Texto do documento |
____________
Na verdade, a decretação de calamidade permite, de fato, dispensar a licitação para os bens, obras e serviços necessários ao atendimento da situação calamitosa, conforme art. 24, IV da Lei n.º 8.666/1993. Porém, este mesmo artigo da lei prevê mais 34 possibilidades de dispensa de licitação, que são usadas cotidianamente pelas administrações públicas. Então, seria este o principal motivo para se declarar o estado de calamidade em um município?
Com certeza, no momento em que vivemos, onde uma caixa com 50 máscaras cirúrgicas, que antes da pandemia era comercializada por menos de R$ 5 e depois chegou a ser vendida por mais de R$ 150, não há outra forma de comprar com agilidade para atender as demandas dos profissionais de saúde e a população, senão de forma direta, sem licitação. Além de outras inúmeras aquisições que deverão ser efetuadas da mesma maneira, com as devidas justificativas e correta instrução do processo administrativo. Mas, nem por isto é o principal motivo, muito menos o único, como muitos colocam, para a decretação da calamidade pública, pois a própria Lei Federal nº 13.979/2020, no seu art. 4º já prevê a dispensa de licitação para o enfrentamento da emergência de saúde pública de importância internacional decorrente do coronavírus.
Os aspectos da calamidade pública
Então, por que decretar o estado de calamidade pública? Primeiramente, devemos entender quando ocorre o estado de calamidade, que é quando acontece algum desastre, natural ou não, causando danos graves à sociedade e comprometendo a capacidade de resposta do poder público. Para isto, é necessário que dos três danos – humanos, materiais ou ambientais – pelo menos existam dois. No caso da covid-19, seriam os danos humanos (saúde e vida das pessoas) e materiais (prejuízos econômicos). Logo, vivemos de fato um momento de calamidade pública.
____________
(Entradas de dados salvas)
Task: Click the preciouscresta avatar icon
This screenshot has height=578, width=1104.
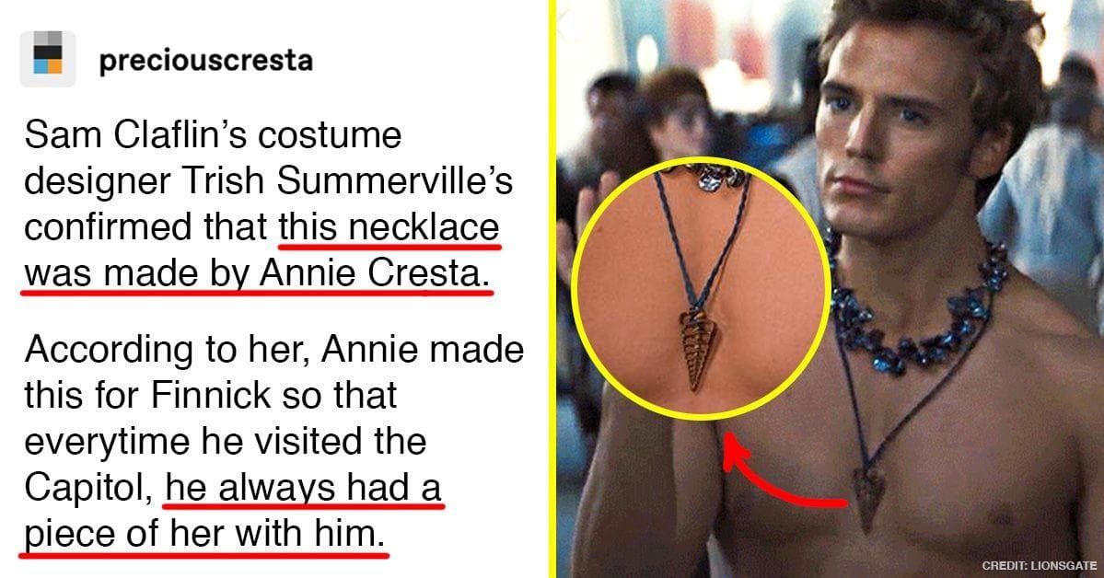Action: click(x=47, y=58)
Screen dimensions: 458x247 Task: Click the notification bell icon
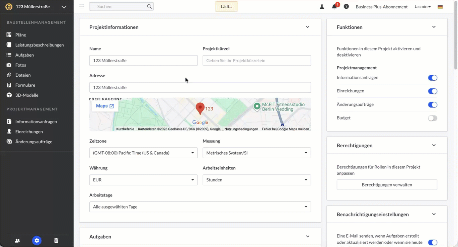tap(334, 7)
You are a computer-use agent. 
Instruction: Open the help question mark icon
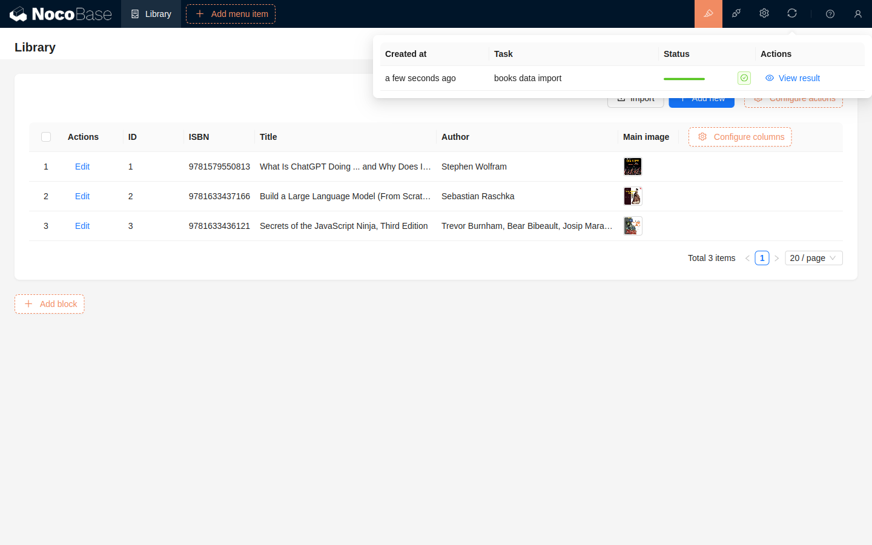830,14
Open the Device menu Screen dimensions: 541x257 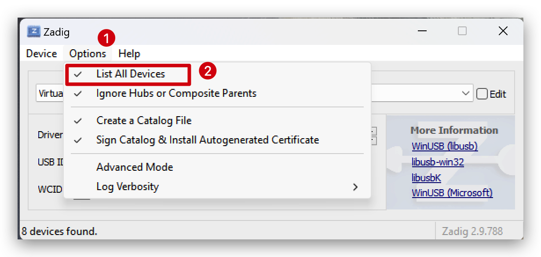41,54
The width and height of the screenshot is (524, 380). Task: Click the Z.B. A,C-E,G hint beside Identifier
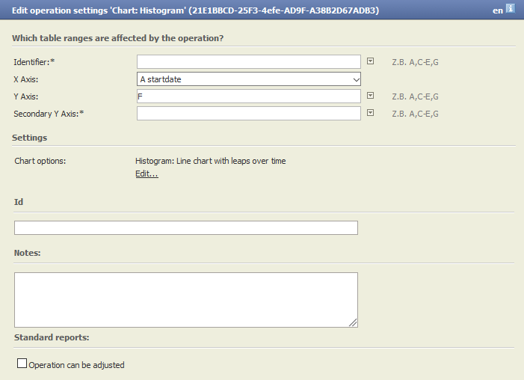pos(415,62)
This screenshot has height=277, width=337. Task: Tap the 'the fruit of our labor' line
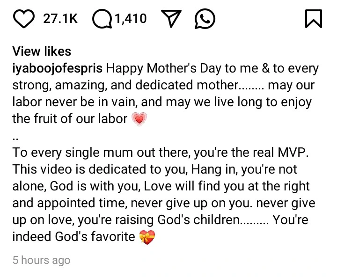[70, 119]
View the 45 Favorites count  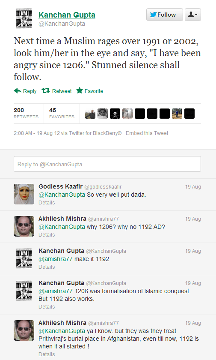[x=62, y=113]
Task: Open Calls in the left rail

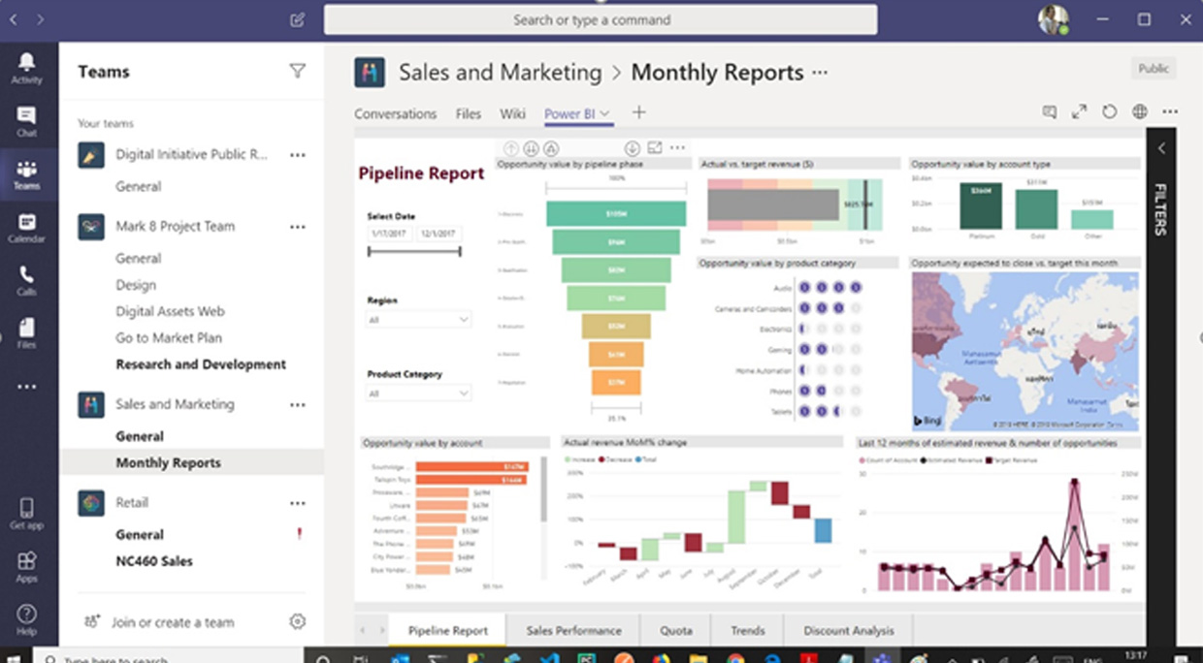Action: pyautogui.click(x=26, y=281)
____________
Instruções de trabalho |
1. Traduza para o inglês a seguinte frase do texto sobre calamidade pública: "Então, seria este o principal motivo para se declarar o estado de calamidade em um município?"
2. Reproduza literalmente o trecho do texto sobre calamidade pública que começa em "Na verdade, a" e segue até "em um município?".
3. Dê continuidade ao texto sobre calamidade pública a partir do ponto em que ele termina.

Suas respostas |
1. So, would this be the main reason for declaring a state of calamity in a municipality?

2.
Na verdade, a decretação de calamidade permite, de fato, dispensar a licitação para os bens, obras e serviços necessários ao atendimento da situação calamitosa, conforme art. 24, IV da Lei n.º 8.666/1993. Porém, este mesmo artigo da lei prevê mais 34 possibilidades de dispensa de licitação, que são usadas cotidianamente pelas administrações públicas. Então, seria este o principal motivo para se declarar o estado de calamidade em um município?

3.
Os efeitos do estado de calamidade na gestão pública
Confirmado o estado de calamidade pública, resta a sua decretação e o que isto impacta na gestão pública. Isto significa a aplicação imediata do art. 65 da Lei Complementar n.º 101/2000 – LRF – que no seu inciso I suspende os prazos de ajustes das despesas com pessoal e da dívida consolidada, que serve para que não ocorra, quando do extrapolamento dos índices de pessoal e endividamento, as seguintes proibições: do ente receber transferências voluntárias, de obter concessão de garantias de outros entes para financiamentos, e de contratar operações de crédito. As aplicações destas proibições seriam prejudiciais para o aumento da capacidade de resposta financeira de um município que precisa efetuar ações de enfrentamento da covid-19.
No inciso II fica definido que serão dispensados o atingimento dos resultados fiscais, que são as metas anuais, contidas na Lei de Diretrizes Orçamentárias, relativas a receitas, despesas, resultados nominal e primário e montante da dívida pública para o exercício, e a limitação de empenho prevista no art. 9º. Estas medidas têm a função de, mesmo não ocorrendo as receitas previstas, não haverá contingenciamento das despesas, principalmente aquelas prioritárias para o enfrentamento da pandemia, ou seja, se a despesa for necessária poderá ser efetuada mesmo sem o respectivo lastro na receita.
O caso específico dos municípios em ano eleitoral
Outro fator importante para os municípios declararem estado de calamidade pública é que, por ocorrer neste ano eleições municipais, existem vedações contidas na Lei n.º 9.504/1997 – Lei Eleitoral – que podem prejudicar ações efetivas de combate ao coronavírus, como a suspensão da aplicação de multas e juros por atraso no pagamento de tributos municipais, a distribuição de gêneros alimentícios para famílias carentes, de equipamentos de segurança para comunidades e a locação de imóveis para isolamento social.
Isto porque no art. 73, § 10 está determinado que, no ano em que se realizar eleição, fica proibida a distribuição gratuita de bens, valores ou benefícios por parte da administração pública, para evitar o uso da máquina pública de forma eleitoreira, criando um desequilíbrio na disputa eleitoral. Porém, uma das exceções é em caso de calamidade pública, onde o interesse de garantir o cuidado e a segurança da população fica acima das eleições.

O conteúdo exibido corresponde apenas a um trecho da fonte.